Zu den seltensten Bücher des neunzehnten Jahrhunderts gehört ein Versidyll in der Art von «Hermann und Dorothea». Um es vor dem Untergang zu retten, erscheint ein Neudruck mit einem Nachwort von Professor Heinrich Meyer von der Vanderbilt University. Meyer erzählt darin, dass seine amerikanischen Doktoranden von Melchior Meyr meinten, er sei besser als Goethe, weil er so wahr und echt seine Liebesgeschichte hinstellen konnte, dass man sie noch heute lebendig miterlebe. Das Nachwort versucht im übrigen, der reinen und wahren Menschlichkeit des schwäbischen Poeten gerecht zu werden, indem es einige amüsante Lichter auf den Künstler und Dichter wirft, der eine wirkliche Welt zu schaffen wusste.

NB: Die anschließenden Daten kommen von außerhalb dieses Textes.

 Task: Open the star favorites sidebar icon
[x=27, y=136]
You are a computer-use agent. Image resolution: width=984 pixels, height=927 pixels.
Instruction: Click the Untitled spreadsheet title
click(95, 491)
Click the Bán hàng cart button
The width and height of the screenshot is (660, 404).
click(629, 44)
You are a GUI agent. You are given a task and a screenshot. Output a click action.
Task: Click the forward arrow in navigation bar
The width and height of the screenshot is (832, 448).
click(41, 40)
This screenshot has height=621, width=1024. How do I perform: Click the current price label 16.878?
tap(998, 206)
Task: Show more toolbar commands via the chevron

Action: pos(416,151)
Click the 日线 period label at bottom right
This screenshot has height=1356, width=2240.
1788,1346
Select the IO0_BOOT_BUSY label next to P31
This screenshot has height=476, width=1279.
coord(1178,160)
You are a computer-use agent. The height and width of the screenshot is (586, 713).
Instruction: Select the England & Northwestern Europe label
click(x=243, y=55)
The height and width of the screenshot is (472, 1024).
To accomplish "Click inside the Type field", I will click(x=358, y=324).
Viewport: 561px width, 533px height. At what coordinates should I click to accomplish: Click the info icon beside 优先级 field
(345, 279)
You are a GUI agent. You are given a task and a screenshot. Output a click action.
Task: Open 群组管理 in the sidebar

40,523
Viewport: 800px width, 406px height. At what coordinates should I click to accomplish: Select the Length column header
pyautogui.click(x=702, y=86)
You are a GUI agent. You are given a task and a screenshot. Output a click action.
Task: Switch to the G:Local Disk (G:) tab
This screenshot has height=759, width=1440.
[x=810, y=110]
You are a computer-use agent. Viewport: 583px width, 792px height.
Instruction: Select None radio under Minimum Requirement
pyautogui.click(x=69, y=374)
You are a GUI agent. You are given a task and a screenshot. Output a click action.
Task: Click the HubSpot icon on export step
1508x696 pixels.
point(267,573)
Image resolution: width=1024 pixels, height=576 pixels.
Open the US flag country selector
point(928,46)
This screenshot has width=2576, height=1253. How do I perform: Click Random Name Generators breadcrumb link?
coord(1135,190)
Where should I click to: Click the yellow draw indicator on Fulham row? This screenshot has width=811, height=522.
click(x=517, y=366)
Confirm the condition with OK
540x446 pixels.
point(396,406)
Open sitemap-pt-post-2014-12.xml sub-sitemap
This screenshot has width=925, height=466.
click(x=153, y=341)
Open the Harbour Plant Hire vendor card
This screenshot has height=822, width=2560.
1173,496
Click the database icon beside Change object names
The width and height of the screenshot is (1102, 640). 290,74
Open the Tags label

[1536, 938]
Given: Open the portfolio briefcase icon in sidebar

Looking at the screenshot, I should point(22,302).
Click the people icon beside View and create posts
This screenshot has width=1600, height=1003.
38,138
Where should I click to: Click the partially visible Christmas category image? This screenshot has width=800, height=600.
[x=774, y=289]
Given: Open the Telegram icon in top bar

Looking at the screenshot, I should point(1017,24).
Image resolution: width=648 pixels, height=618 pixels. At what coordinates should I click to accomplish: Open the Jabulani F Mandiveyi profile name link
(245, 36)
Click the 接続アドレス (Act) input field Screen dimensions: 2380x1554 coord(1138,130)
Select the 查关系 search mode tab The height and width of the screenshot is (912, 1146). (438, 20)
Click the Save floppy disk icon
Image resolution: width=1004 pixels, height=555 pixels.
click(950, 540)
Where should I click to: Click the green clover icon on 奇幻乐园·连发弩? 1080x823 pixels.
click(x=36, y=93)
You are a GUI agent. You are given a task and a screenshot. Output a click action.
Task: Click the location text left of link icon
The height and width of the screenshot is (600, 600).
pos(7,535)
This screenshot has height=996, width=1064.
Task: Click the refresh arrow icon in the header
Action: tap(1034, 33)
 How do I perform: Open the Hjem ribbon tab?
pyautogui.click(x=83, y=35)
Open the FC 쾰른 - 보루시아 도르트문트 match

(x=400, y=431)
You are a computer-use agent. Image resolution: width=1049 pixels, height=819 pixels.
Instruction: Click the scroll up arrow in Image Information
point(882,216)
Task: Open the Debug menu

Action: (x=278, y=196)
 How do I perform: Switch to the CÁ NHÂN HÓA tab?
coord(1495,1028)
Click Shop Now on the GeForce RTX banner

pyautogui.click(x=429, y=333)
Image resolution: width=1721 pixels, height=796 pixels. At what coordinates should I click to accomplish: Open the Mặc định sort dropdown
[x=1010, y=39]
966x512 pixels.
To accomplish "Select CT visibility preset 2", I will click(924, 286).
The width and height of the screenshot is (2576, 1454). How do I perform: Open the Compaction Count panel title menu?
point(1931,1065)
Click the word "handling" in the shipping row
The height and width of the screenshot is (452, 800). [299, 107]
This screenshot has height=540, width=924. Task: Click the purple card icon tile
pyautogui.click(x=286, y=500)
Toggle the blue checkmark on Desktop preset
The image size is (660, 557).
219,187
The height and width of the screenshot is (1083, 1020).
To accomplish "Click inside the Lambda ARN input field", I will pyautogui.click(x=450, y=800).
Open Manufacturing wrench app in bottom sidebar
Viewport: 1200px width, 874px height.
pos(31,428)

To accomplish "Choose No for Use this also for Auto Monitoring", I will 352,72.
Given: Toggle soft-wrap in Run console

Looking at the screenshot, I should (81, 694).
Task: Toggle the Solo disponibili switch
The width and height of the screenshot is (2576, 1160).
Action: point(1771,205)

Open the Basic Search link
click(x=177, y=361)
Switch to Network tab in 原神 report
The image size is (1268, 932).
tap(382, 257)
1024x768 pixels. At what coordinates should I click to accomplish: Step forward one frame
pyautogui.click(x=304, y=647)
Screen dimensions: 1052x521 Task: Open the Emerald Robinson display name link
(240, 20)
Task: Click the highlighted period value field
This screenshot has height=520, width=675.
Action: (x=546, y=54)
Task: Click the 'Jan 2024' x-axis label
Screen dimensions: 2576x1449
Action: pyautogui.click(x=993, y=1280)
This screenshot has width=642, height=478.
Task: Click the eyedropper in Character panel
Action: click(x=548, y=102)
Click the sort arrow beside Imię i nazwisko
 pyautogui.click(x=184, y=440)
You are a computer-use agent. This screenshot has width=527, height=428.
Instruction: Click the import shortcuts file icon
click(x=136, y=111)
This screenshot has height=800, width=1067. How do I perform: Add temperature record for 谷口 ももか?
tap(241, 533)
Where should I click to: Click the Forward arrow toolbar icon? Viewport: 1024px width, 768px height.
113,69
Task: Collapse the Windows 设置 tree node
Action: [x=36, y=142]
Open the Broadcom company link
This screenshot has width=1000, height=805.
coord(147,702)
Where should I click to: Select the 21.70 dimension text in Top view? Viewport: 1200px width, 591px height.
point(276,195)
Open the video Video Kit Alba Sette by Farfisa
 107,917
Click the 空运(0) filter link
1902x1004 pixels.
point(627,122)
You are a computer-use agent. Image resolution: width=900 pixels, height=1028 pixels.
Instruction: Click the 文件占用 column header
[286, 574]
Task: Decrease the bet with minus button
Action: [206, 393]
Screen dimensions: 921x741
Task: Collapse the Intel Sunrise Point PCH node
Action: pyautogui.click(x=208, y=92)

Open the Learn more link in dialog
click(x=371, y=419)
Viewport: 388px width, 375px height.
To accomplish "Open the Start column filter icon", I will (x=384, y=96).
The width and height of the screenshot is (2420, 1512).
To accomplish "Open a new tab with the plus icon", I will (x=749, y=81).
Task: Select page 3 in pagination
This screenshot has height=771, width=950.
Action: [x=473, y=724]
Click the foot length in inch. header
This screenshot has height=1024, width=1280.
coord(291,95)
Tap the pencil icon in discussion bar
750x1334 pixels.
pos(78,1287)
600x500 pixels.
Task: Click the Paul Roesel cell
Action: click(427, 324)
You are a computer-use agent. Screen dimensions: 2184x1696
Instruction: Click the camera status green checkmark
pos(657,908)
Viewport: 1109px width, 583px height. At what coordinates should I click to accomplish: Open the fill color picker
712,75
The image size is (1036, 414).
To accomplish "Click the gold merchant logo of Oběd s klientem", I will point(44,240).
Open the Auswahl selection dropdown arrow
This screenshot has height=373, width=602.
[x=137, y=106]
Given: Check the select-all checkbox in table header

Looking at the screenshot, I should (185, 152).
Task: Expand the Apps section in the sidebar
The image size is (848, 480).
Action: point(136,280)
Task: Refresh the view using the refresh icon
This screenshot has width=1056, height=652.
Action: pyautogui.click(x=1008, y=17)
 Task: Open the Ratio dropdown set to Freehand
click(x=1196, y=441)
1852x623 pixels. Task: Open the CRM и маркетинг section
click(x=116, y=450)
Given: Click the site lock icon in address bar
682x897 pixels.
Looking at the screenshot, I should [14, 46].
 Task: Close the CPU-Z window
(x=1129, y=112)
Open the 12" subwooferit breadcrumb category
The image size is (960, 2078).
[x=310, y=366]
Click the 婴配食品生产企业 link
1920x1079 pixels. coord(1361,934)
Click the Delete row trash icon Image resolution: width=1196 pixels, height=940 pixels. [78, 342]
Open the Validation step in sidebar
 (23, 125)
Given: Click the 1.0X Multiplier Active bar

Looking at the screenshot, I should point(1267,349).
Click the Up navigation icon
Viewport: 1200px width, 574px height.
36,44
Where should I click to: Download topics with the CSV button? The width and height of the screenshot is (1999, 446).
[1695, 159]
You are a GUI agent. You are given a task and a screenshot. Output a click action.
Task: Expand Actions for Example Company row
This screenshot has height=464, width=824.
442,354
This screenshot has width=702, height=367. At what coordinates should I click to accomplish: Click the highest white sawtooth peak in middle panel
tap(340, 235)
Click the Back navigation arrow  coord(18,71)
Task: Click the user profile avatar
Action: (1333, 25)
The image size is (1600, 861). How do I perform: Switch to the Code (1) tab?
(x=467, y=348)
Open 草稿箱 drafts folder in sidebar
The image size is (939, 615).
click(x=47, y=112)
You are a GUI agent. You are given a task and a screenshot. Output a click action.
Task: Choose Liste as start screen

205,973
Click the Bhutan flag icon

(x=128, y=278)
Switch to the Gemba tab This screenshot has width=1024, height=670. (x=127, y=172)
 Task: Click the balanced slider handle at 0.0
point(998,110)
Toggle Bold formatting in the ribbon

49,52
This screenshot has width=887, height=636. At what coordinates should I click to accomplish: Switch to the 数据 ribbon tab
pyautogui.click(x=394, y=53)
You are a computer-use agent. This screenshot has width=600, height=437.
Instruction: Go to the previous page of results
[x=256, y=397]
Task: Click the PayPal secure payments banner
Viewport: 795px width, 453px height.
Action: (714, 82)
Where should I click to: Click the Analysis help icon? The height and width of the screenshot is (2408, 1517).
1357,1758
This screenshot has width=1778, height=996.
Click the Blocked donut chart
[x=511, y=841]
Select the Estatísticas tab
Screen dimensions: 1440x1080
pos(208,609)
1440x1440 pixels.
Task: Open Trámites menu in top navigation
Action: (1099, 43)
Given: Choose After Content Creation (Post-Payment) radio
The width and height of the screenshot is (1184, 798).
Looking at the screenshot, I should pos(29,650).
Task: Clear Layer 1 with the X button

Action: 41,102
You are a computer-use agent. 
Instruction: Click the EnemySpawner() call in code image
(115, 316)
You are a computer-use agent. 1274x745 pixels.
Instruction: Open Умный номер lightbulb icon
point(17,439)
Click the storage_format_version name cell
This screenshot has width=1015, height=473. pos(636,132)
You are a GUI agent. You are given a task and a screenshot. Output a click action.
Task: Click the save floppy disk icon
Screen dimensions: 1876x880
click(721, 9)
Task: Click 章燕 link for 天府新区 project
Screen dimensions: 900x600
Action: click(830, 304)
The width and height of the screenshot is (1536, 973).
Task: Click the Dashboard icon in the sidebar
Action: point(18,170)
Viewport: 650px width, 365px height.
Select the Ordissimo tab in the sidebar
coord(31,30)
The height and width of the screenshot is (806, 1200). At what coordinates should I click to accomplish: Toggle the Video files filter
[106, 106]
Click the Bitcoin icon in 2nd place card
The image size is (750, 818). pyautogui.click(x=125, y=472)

Es werden dabei Detektivromane, Karl May und Gotthelf beigezogen. Da der alte Goethe von seiner Gewohnheit abging, auf eingesandte Gedichte mit einem Formular zu antworten, und dem jungen Poeten einen langen und liebeswürdigen Brief schrieb, worin er ihn vor dem Dichterberuf warnen wollte, muss er wohl auch etwas Ungewöhnliches bei Meyr empfunden haben. Nun liegt das Buch wieder vor, in begrenzter Auflage, und wird den Kennern und Liebhabern, den Folkloristen und Sammlern auch als Anlage, vor allem aber als poetisches Kunstwerk empfohlen. Melchior Meyr (1810-1871) entstammte der Nördlinger Gegend, die er später in den «Erzählungen aus dem Ries» feierte, den lebensvollen novellistischen Charakterbildern aus seiner Heimat. Ein Glied des Münchner Kreises, den Maximilian II. v. Bayern seit 1852 um sich versammelte und dem u.a. Emanuel Geibel, Paul Heyse und Felix Dahn angehörten, besang Meyr in seiner Idylle «Wilhelm und Rosina» die ländliche Liebesgeschichte zwischen Knecht und Meistertochter. Die acht Gesänge wirken durch die Echtheit des Milieus und der Charaktere.